Orbie Bowling

Personal information
- Born: March 31, 1939 (age 86) Sandy Hook, Kentucky
- Nationality: American
- Listed height: 6 ft 10 in (2.08 m)
- Listed weight: 215 lb (98 kg)

Career information
- High school: Sandy Hook (Sandy Hook, Kentucky)
- College: Tennessee (1960–1963)
- NBA draft: 1963: 11th round, 76th overall pick
- Drafted by: New York Knicks
- Playing career: 1967–1968
- Position: Center
- Number: 52

Career history
- 1967–1968: Kentucky Colonels
- Stats at Basketball Reference

= Orbie Bowling =

American basketball player (born 1939)

Orbie Lee "Orb" Bowling (born March 31, 1939) is a retired American basketball player.
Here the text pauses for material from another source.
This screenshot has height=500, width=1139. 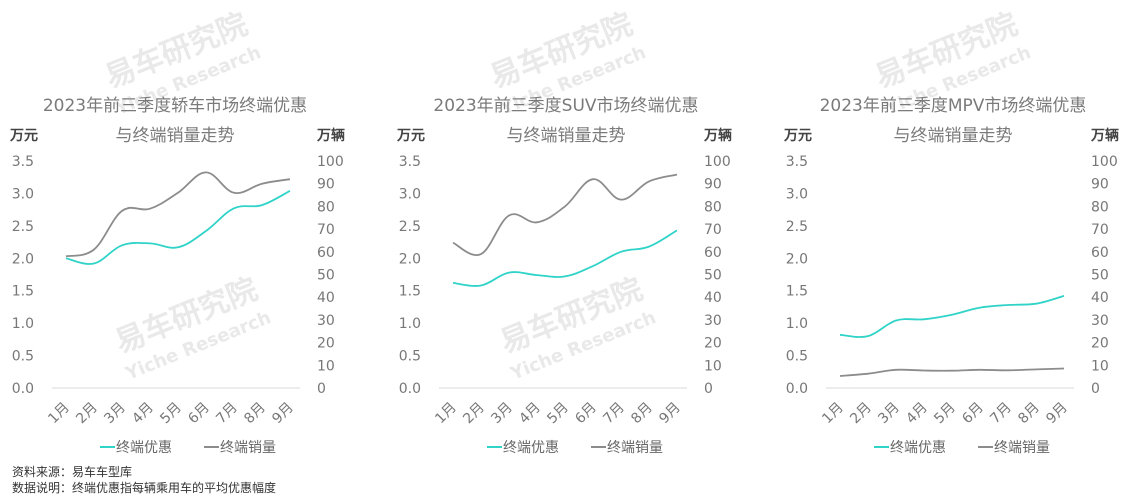 I want to click on legend-label: 终端优惠, so click(x=918, y=448). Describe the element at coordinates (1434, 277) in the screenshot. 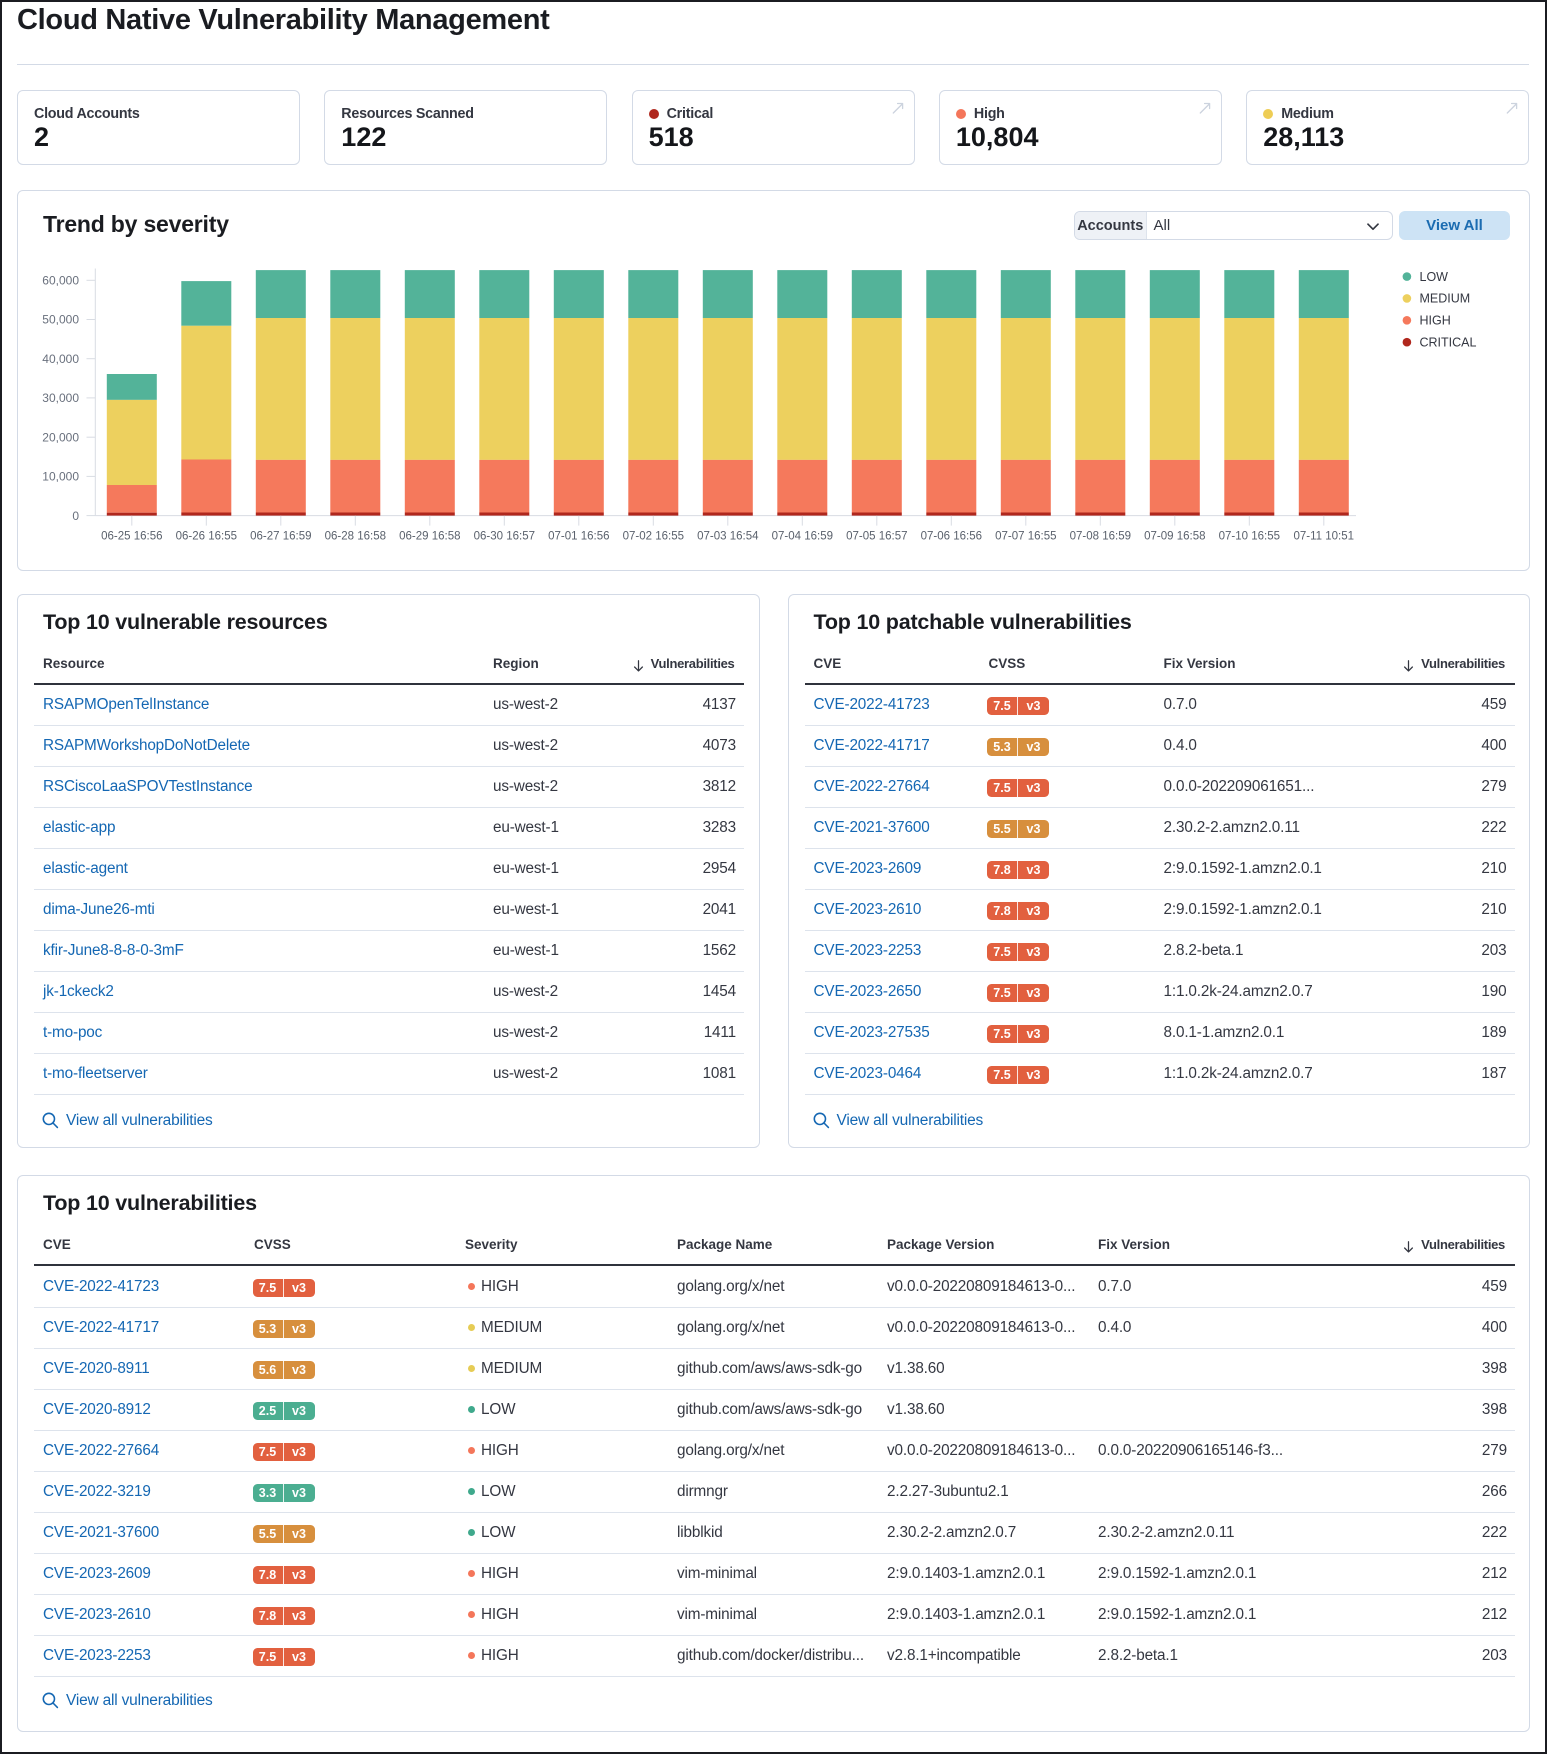

I see `svg-text: LOW` at that location.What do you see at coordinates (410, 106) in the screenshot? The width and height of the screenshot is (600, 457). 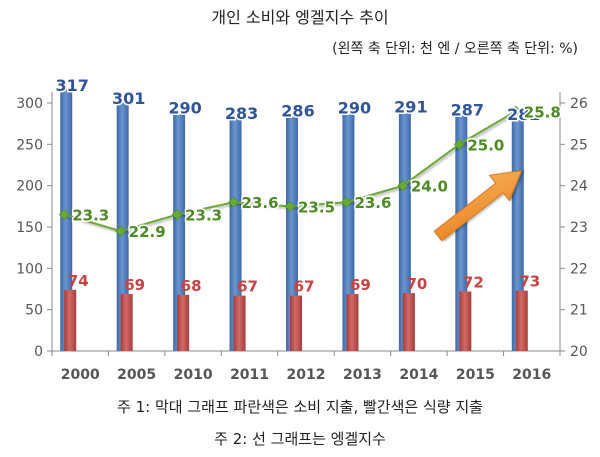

A native of Sandy Hook, Kentucky he was also known as "Chief." Bowling played collegiate basketball at the University of Tennessee.

==Professional career==

In the 1963 NBA draft, Bowling was selected by the New York Knicks in the 11th round.

Following his NBA stint, Bowling joined the Washington Generals for the 1963-64 European tour.

Bowling joined the Kentucky Colonels in the inaugural 1967–68 season. He appeared in 11 games.